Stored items
___
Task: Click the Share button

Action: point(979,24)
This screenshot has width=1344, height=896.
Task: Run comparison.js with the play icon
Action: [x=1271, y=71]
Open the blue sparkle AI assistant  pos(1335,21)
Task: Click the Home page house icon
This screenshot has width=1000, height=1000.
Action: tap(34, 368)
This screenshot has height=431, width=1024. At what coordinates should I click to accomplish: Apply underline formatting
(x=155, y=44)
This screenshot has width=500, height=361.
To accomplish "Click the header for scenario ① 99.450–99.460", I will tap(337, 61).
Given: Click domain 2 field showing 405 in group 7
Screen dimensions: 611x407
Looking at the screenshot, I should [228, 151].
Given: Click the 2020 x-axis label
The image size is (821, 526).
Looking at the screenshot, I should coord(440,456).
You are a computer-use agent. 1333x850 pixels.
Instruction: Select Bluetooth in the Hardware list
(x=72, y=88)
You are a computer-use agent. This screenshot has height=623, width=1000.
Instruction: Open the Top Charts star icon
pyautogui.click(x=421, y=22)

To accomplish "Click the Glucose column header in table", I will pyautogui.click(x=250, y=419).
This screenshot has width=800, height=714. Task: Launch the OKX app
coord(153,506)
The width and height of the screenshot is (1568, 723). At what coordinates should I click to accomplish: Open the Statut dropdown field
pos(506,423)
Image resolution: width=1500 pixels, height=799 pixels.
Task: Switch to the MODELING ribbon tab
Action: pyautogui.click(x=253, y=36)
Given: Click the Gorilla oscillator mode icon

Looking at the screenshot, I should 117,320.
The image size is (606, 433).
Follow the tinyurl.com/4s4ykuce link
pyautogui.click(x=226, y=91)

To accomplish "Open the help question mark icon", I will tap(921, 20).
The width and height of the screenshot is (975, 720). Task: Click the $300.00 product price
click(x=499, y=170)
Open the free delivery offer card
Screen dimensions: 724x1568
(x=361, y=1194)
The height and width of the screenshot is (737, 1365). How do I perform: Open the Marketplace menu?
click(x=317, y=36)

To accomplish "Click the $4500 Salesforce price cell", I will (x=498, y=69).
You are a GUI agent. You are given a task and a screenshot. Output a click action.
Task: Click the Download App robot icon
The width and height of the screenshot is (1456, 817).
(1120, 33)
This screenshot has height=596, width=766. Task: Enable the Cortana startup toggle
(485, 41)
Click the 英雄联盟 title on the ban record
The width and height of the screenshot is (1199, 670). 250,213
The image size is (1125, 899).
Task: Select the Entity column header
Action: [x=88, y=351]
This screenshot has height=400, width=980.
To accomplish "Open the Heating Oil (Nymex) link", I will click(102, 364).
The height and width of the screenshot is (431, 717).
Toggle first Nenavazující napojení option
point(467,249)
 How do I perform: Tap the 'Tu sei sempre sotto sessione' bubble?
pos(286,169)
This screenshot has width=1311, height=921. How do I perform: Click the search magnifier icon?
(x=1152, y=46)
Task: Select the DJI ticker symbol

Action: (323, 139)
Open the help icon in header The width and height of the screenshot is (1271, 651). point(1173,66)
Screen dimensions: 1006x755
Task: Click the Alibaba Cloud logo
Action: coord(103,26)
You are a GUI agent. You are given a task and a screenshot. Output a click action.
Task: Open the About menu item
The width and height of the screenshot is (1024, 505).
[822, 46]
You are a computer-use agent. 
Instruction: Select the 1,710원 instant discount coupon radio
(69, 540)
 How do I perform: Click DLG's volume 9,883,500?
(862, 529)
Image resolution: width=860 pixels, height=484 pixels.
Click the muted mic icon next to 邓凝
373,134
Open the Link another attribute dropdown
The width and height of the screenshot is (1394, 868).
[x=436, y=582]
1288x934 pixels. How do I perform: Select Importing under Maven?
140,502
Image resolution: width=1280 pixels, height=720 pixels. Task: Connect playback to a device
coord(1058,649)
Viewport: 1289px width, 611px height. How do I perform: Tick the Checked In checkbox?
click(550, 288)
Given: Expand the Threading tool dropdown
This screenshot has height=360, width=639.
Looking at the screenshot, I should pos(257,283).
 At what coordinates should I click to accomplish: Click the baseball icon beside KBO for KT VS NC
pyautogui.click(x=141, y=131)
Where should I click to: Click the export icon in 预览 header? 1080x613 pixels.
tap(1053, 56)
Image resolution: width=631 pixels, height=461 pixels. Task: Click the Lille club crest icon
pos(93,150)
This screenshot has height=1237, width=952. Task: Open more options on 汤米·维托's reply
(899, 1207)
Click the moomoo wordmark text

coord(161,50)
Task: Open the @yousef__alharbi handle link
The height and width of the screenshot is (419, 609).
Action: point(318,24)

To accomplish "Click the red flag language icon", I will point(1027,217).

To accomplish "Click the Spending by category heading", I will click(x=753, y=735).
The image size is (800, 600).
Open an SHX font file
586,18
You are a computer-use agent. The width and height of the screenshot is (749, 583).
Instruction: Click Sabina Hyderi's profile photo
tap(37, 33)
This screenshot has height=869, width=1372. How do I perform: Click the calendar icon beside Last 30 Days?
___
— PROBLEM DESCRIPTION —
Retype exactly the lines from the first line of the records above through the line containing "Task: Click the Home page house icon", both included, and nothing else.

— OUTPUT OF THE TASK —
Task: Click the Share button

Action: point(979,24)
This screenshot has width=1344, height=896.
Task: Run comparison.js with the play icon
Action: [x=1271, y=71]
Open the blue sparkle AI assistant  pos(1335,21)
Task: Click the Home page house icon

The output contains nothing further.